Nas suas alegações de recurso, formula as conclusões seguintes:
a) O oponente alegou não ser responsável subsidiário pelo pagamento das dívidas exequendas.
b) A douta sentença recorrida considerou caber à Administração Tributária fazer prova do exercício efectivo da gerência, julgando procedente a presente oposição.
c) No entanto, não pode a Fazenda Pública conformar-se com tal decisão, já que considera existir uma presunção judicial da gerência de facto, provada a gerência de direito.
d) A execução fiscal n.° 1058200501001868 e apensos refere-se a dívidas de IVA de Outubro e Novembro de 2004, períodos para os quais é de aplicar o art. 24° da LGT dada a sua natureza substantiva.
e) Tal como a doutrina e a jurisprudência sustentavam na vigência do art. 13° do CPT, terá de se presumir a gerência de facto verificada a gerência de direito.
f) Trata-se de uma presunção judicial que cabe ao gerente nominal afastar, através de qualquer meio de prova (arts. 350° e 351° do CC).
g) Este é o entendimento unânime da jurisprudência do TCAS, da qual é exemplo o recente Acórdão de 09/10/2007, no Proc. 01953/07: "Provada a gerência de direito, como no caso acontece, desta se infere a gerência efectiva ou de facto, por presunção que é judicial (...)."
h) E também Acórdão do mesmo Tribunal de 11/07/2007, Proc. 01735/07:
"(...) uma vez nomeados para o exercício de tais cargos, presumia-se, o exercício das correspondentes funções. Presunção meramente natural ou judicial, que não legal, assente nas máximas da experiência, de quem é nomeado para um cargo o exerce na realidade."
i) "Impossibilitadas de agir por si próprias, com efeito, as pessoas colectivas só podem proceder por intermédio de certas pessoas físicas cujos actos praticados em nome e no interesse da pessoa colectiva (e no âmbito dos poderes que lhes são atribuídos) irão produzir as suas consequências na esfera jurídica dessa mesma, pessoa."

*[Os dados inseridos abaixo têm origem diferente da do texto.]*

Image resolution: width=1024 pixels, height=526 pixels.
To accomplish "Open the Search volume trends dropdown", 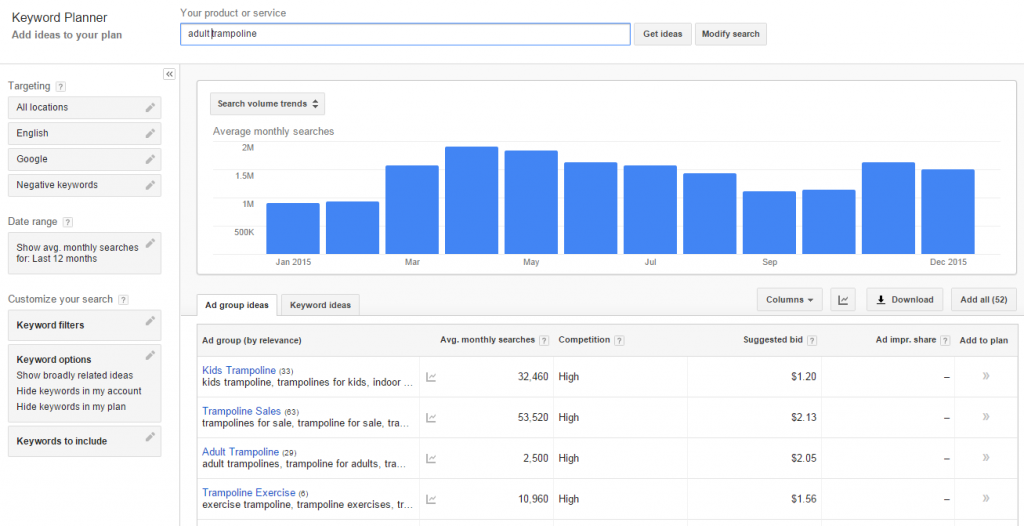I will coord(267,104).
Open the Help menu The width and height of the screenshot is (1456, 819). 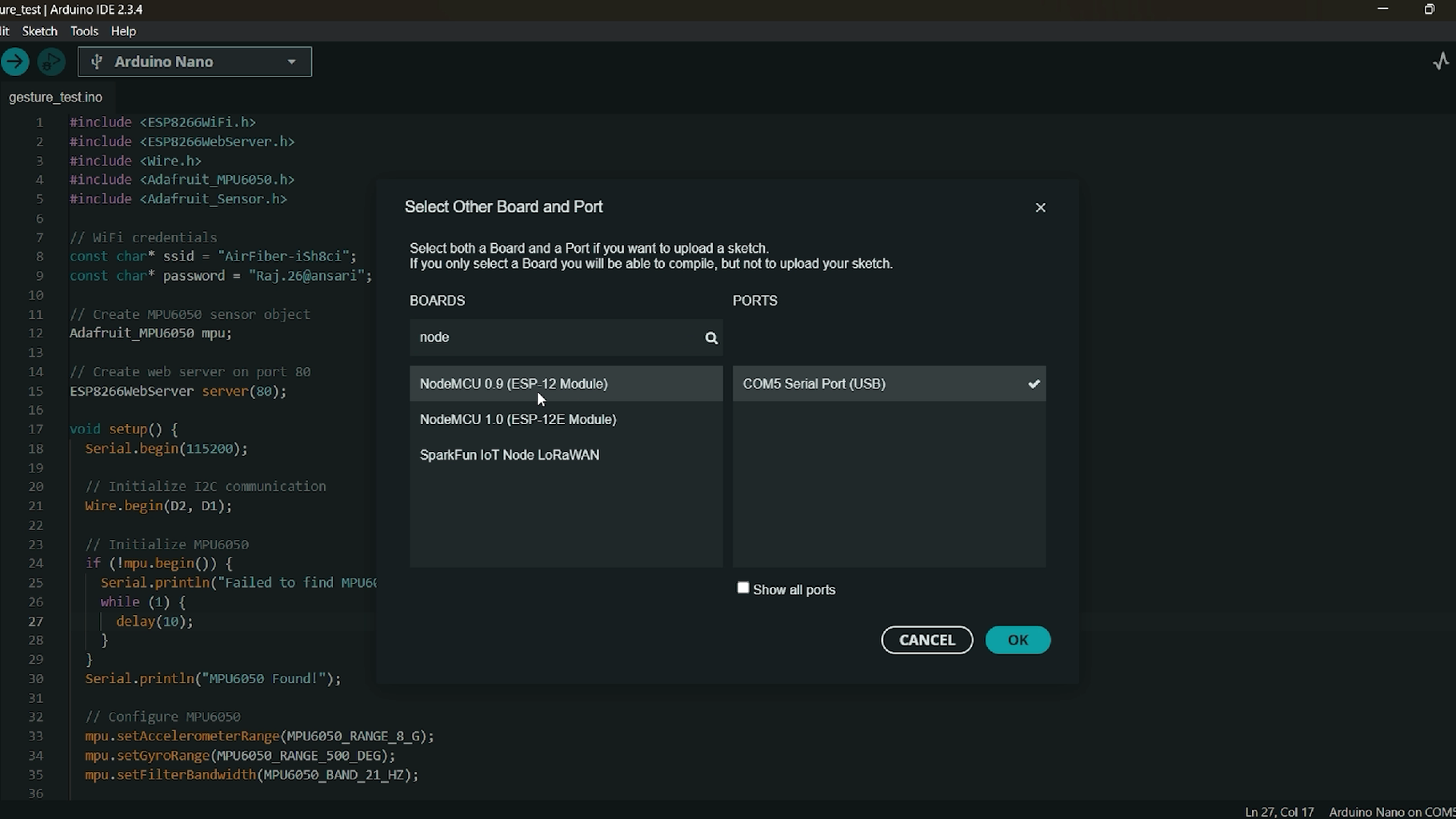coord(123,31)
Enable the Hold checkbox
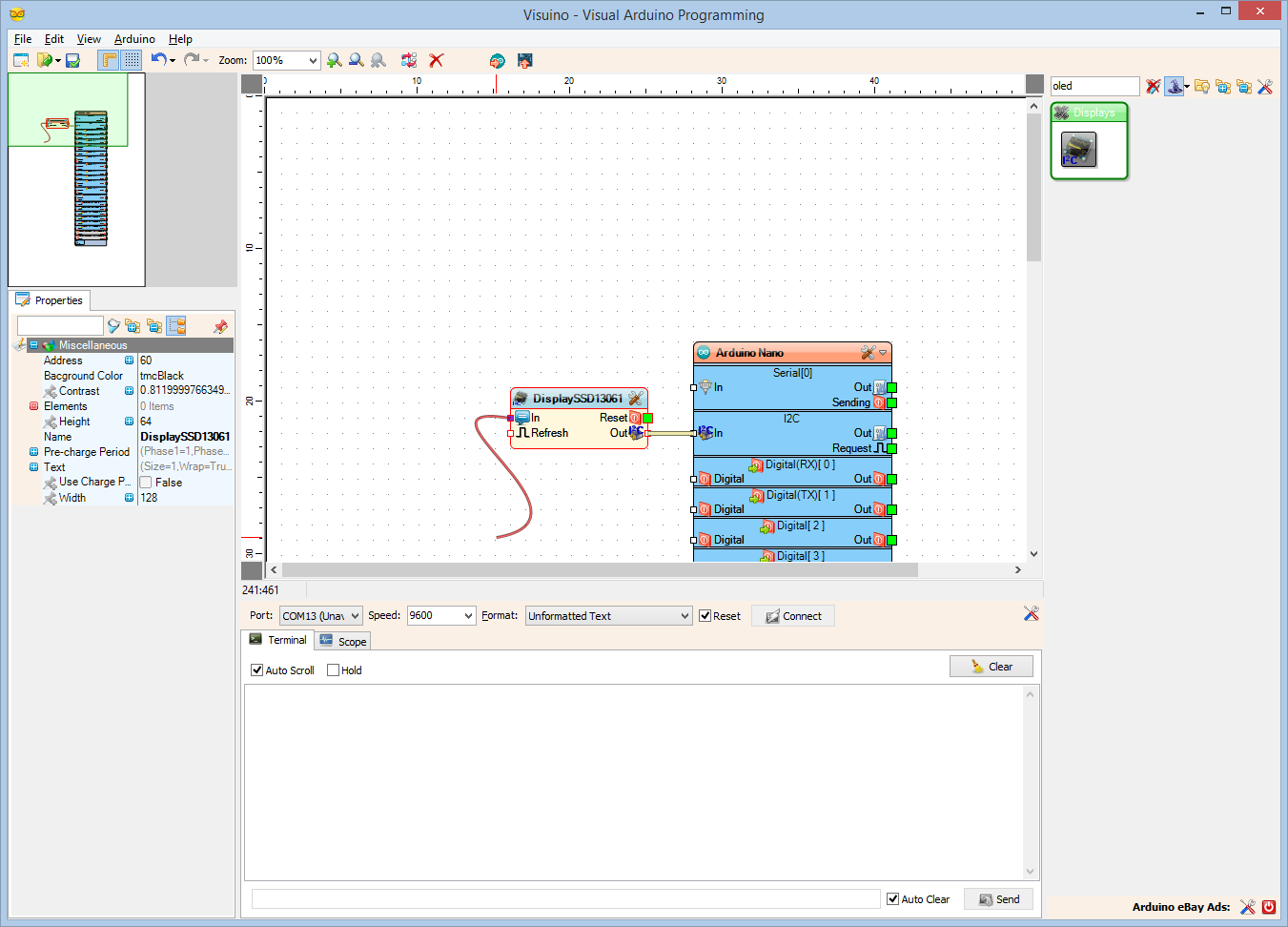This screenshot has width=1288, height=927. point(333,670)
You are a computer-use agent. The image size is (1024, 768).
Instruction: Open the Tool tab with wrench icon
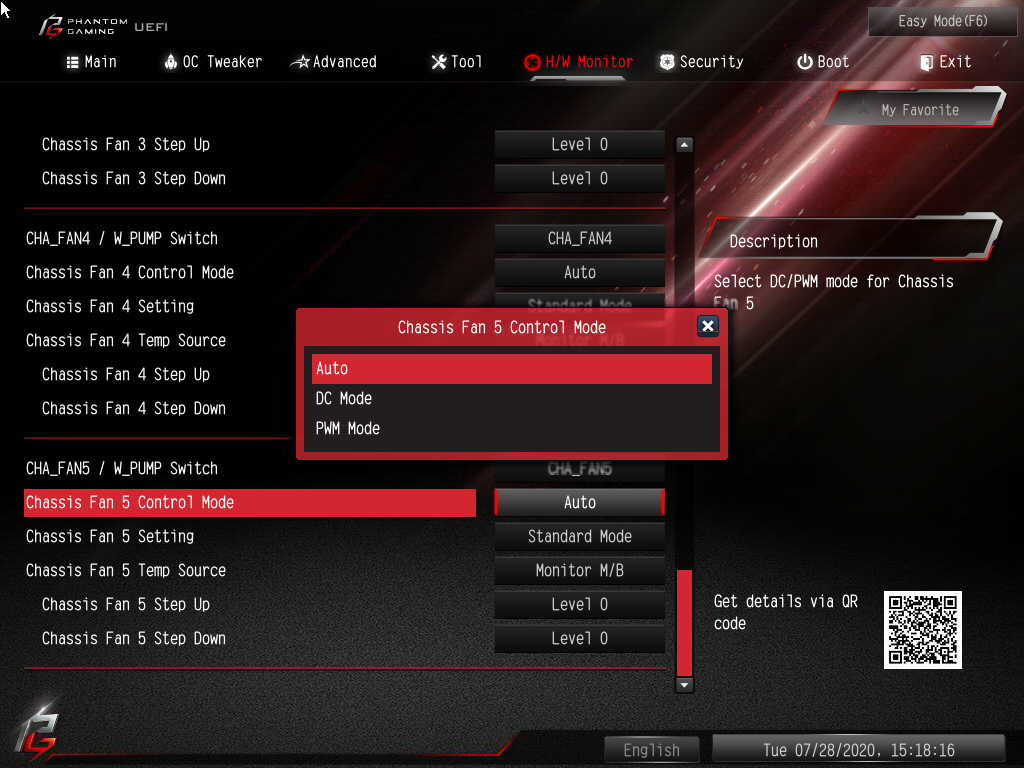[456, 62]
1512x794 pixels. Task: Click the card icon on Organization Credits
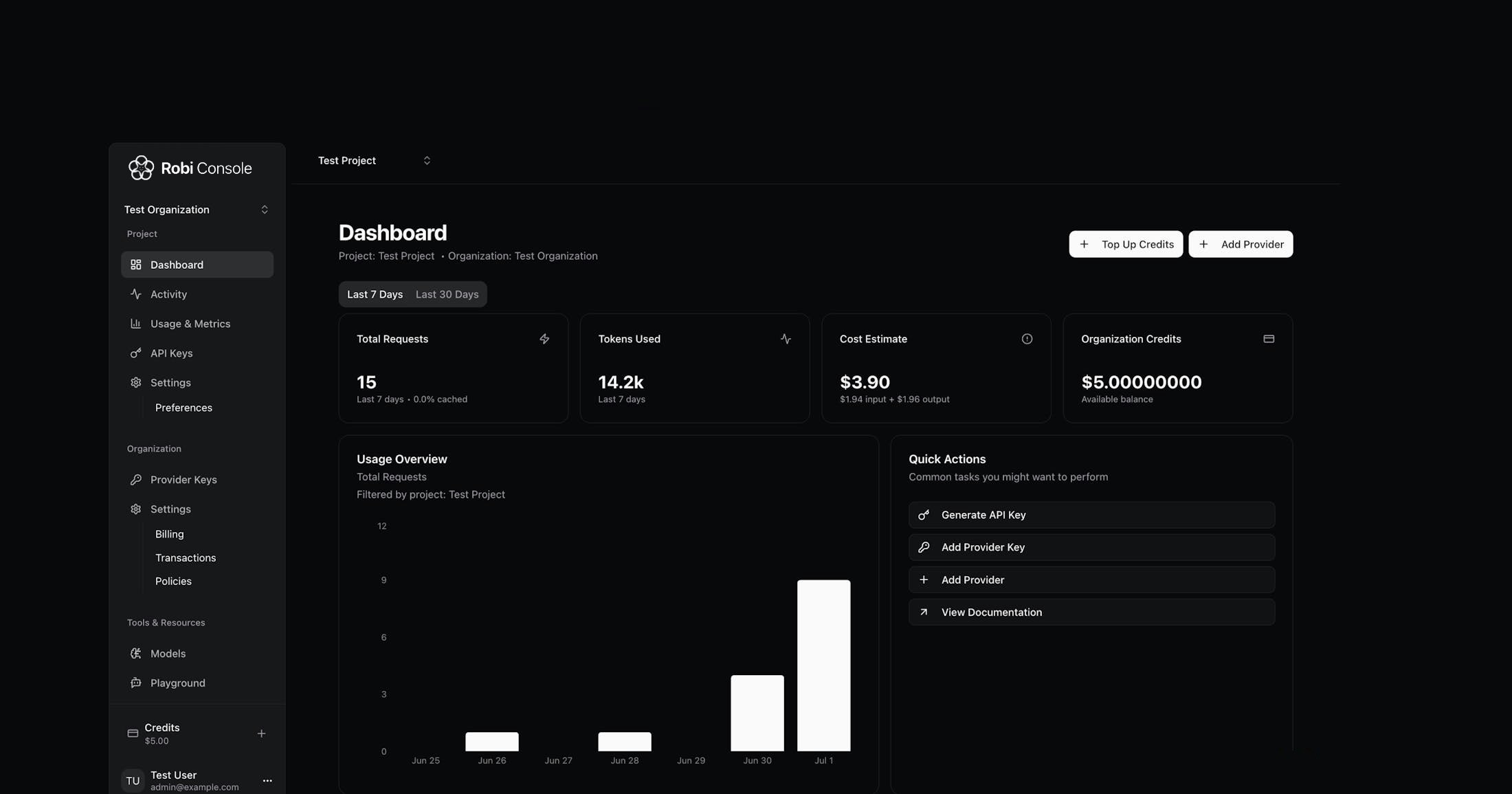(1269, 339)
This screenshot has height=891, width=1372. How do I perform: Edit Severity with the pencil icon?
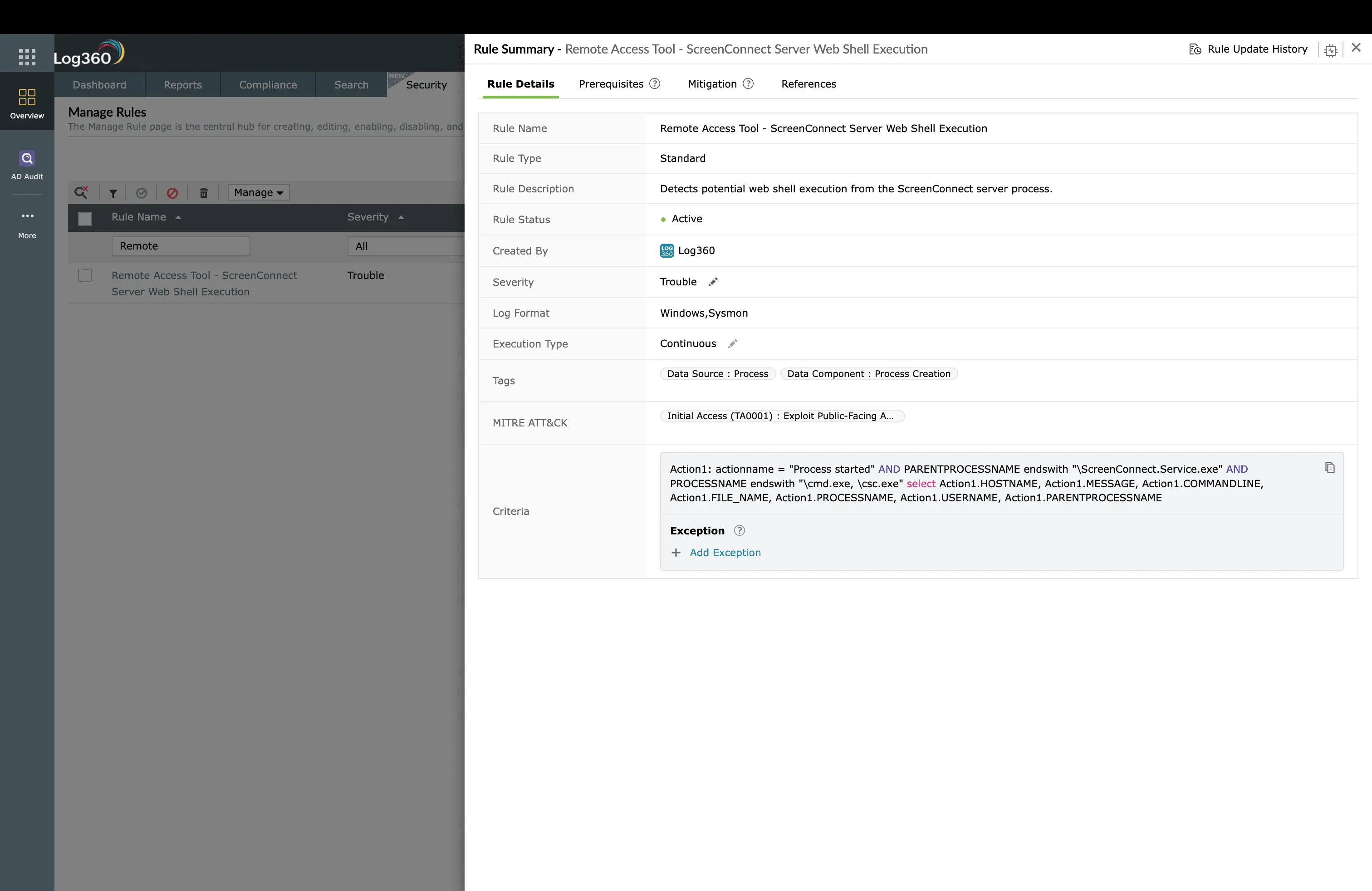point(713,282)
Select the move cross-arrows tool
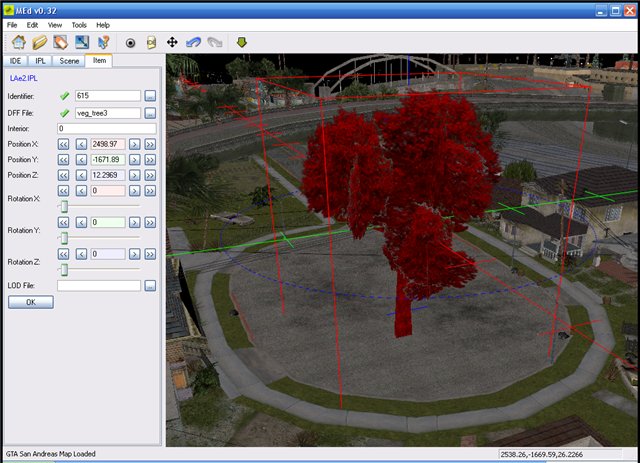The width and height of the screenshot is (640, 463). 172,43
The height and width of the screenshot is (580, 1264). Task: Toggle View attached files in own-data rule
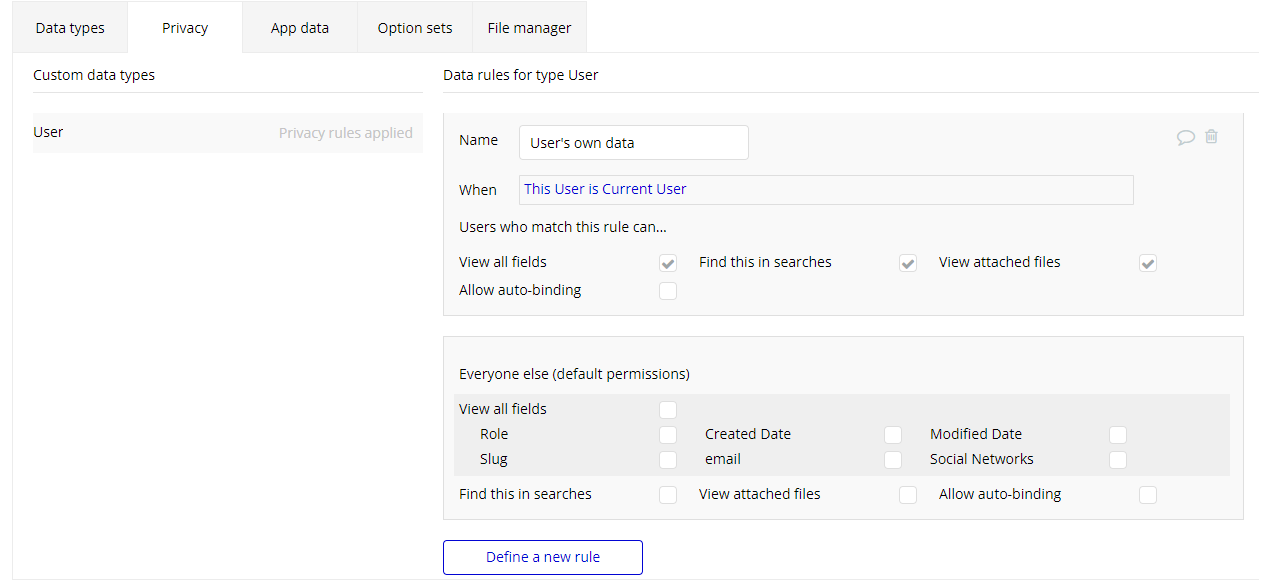(1148, 263)
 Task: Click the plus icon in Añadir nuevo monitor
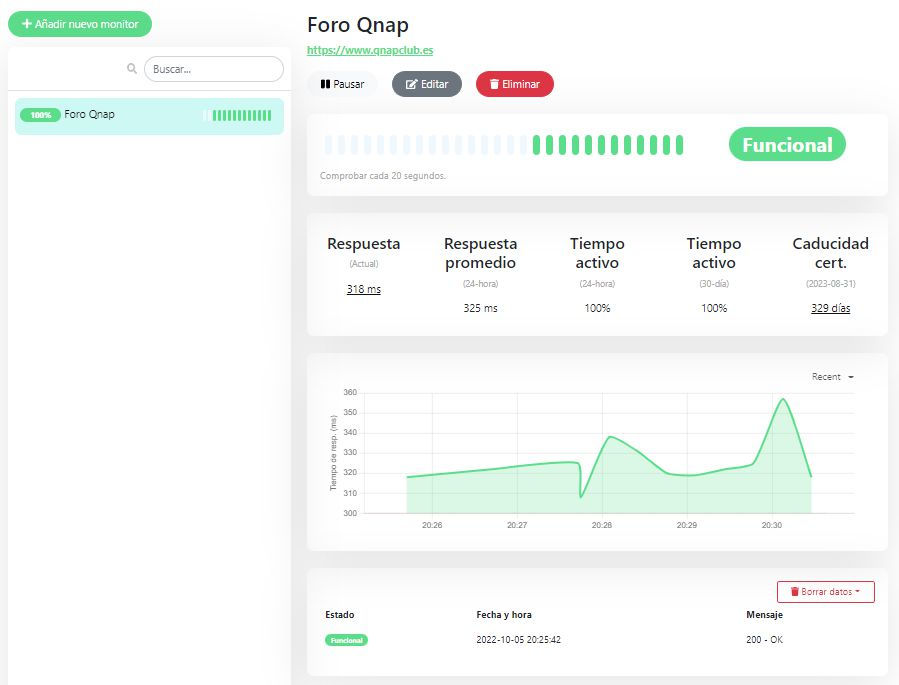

j) Acontece que o recorrido é gerente da sociedade executada desde 1988, como se verifica através da cópia do registo comercial junta aos autos, não tendo renunciado a este cargo.
k) A sociedade obrigava-se pela simples assinatura do recorrido, logo impelindo-o à gerência efectiva da mesma.
l) É à gerência que incumbe praticar todos os actos necessários para o cumprimento dos deveres impostos por lei e os necessários ou convenientes à realização do seu objecto social (art. 259° do CSC).
m) O art. 64° do CSC determina um dever geral de diligência de carácter objectivo do gerente, conforme ensina Raul Ventura.
n) Só assim se entendendo é que a responsabilidade subsidiária constitui uma garantia séria e eficaz para o credor AT.
o) Encontram-se, assim, preenchidos os condicionalismos legais para concluir da responsabilidade subsidiária do ora recorrido, responsabilidade que se reporta quer ao momento da verificação dos factos geradores dos tributos exequendos, quer ao momento de cobrança das dívidas, conforme art. 24° n.° 1 b) da LGT.
p) A douta sentença, embora admitindo existir uma presunção judicial, não retira daí as devidas consequências, impondo à Fazenda Pública o total ónus da prova da gerência de facto.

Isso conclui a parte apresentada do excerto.